A technique using mild electric current to take on and beat drug-resistant bacterial infections has been developed by researchers at Washington State University. The technology could eventually be used to treat chronic wound infections.
The research team, led by Haluk Beyenal, Professor in the Gene and Linda Voiland School of Chemical Engineering and Bioengineering, used an antibiotic in combination with the electric current to kill all of the highly persistent Pseudomonas aeruginosa PAO1 bacteria in their samples.
The bacteria is responsible for chronic and serious infections in people with lung diseases, such as cystic fibrosis, and in chronic wounds. It also often causes pneumonia for people who are on ventilators and infections in burn victims.
Antibiotic Resistant Bacteria
Bacterial resistance is a growing problem around the world. While antibiotics were a miracle drug of the 20th century, their widespread use has led to drug-resistant strains.
When doctors use antibiotics to treat a bacterial infection, many of the bacteria die. Bacteria that form a layer called a biofilm, however, are more difficult to kill because antibiotics only partially penetrate this protective layer. Subpopulations of “persister” cells survive treatment and are able to grow and multiply, resulting in chronic infections.
In the U.S. at least two million infections and 23,000 deaths are now attributable to antibiotic-resistant bacteria each year, according to the Centers for Disease Control.
Credit: Washington State University
In the new study, the researchers used an “e-scaffold,” a sort of electronic band-aid made out of conductive carbon fabric, along with an antibiotic to specifically tackle these persister cells. The e-scaffold creates an electrical current that produces a low and constant concentration of hydrogen peroxide, an effective disinfectant, at the e-scaffold surface.
Better Antibiotic Penetration
The hydrogen peroxide disrupts the biofilm matrix, damages the bacterial cell walls and DNA, allowing better antibiotic penetration and efficacy against the bacteria.
“It turns out the hydrogen peroxide is really hard on biofilms,”
said Doug Call, a professor in the Paul Allen School of Global Animal Health and co-author on the paper.
Researchers have tried electrical stimulation as a method to kill bacteria for more than a century but with only mixed results. Beyenal’s team determined the conditions necessary for the electrochemical reaction to produce hydrogen peroxide.
The current has to be carefully controlled, however, to assure the correct reaction at an exact rate. Their method also does not damage surrounding tissue, and the bacteria are unable to develop resistance to such an electrochemical treatment.
“We pushed past the observation and got to the mechanism,” said Call. “If you can explain why it works, then you can move forward, describe the limitations, and hopefully augment the effect.”
The researchers have filed a patent application and are working to commercialize the process. They also hope to begin conducting clinical tests.
==============================
WHAT THE TASK ASKS - Copy the passage on the electric-current treatment for drug-resistant bacteria word for word, between "When doctors use" and "for Disease Control.", inclusive.

LISTED ENTRIES -
==============================
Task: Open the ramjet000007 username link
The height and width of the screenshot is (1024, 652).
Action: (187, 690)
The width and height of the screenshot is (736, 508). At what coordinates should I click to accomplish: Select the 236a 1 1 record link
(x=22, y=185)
==============================
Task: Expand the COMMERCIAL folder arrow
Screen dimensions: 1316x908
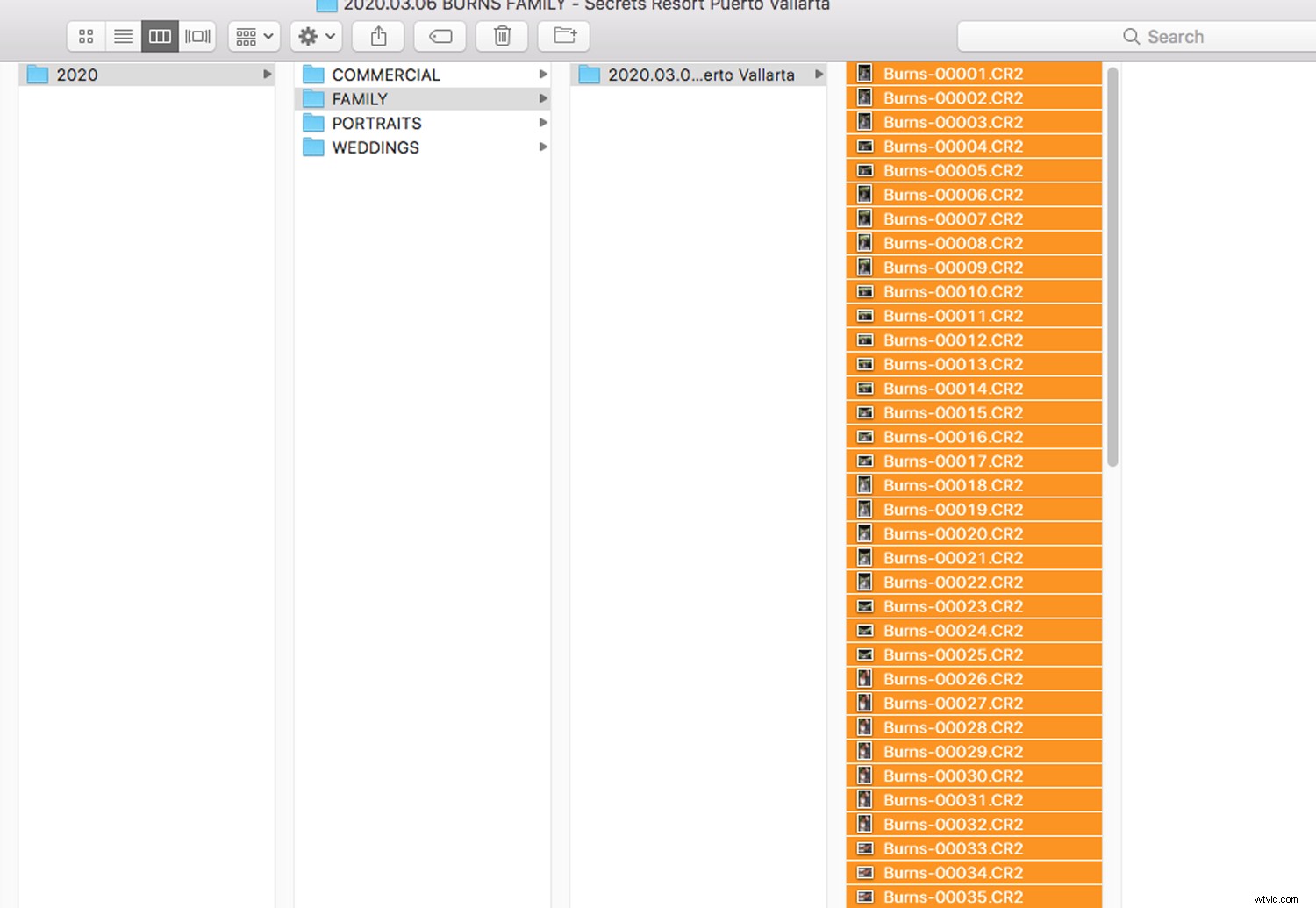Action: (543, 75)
==============================
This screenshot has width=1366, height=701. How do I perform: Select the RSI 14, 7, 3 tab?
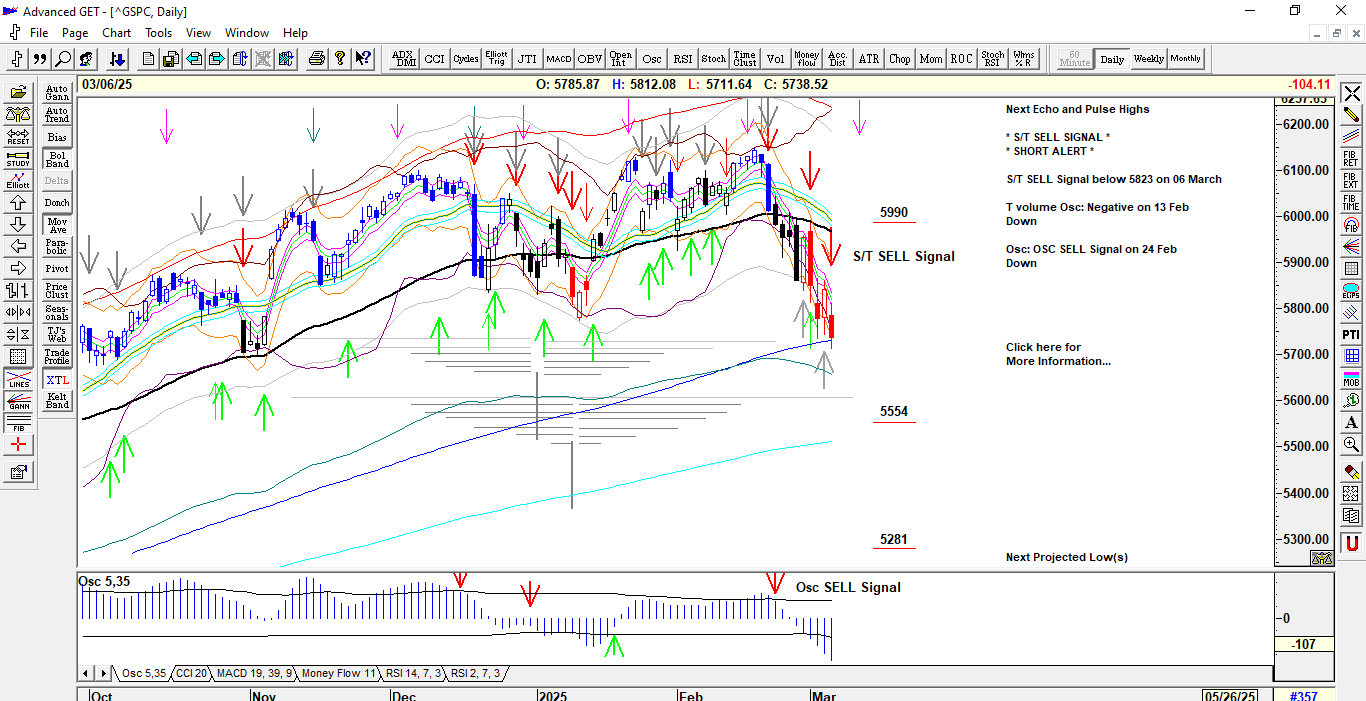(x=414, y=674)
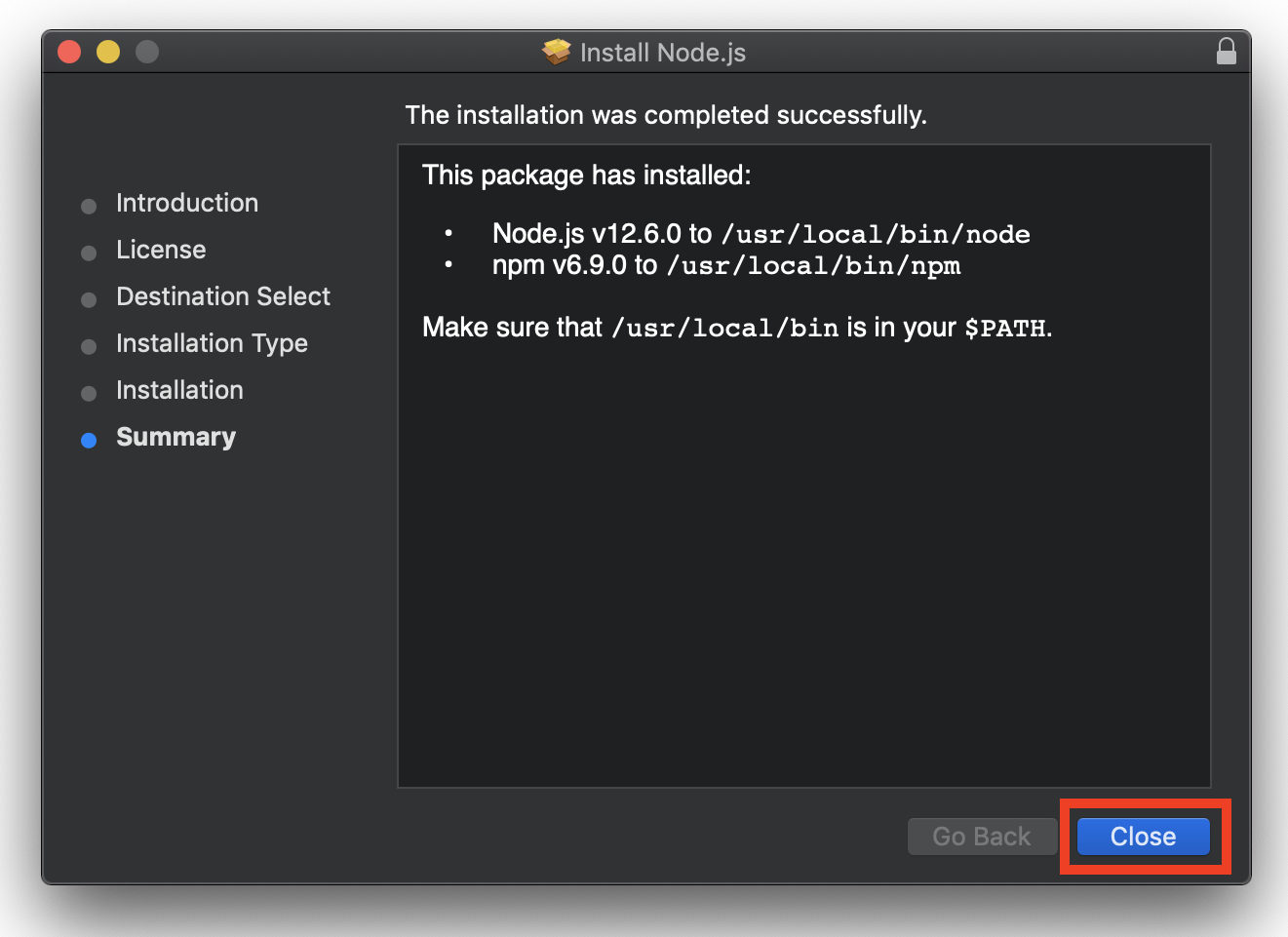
==============================
TASK RESULT -
When doctors use antibiotics to treat a bacterial infection, many of the bacteria die. Bacteria that form a layer called a biofilm, however, are more difficult to kill because antibiotics only partially penetrate this protective layer. Subpopulations of “persister” cells survive treatment and are able to grow and multiply, resulting in chronic infections.
In the U.S. at least two million infections and 23,000 deaths are now attributable to antibiotic-resistant bacteria each year, according to the Centers for Disease Control.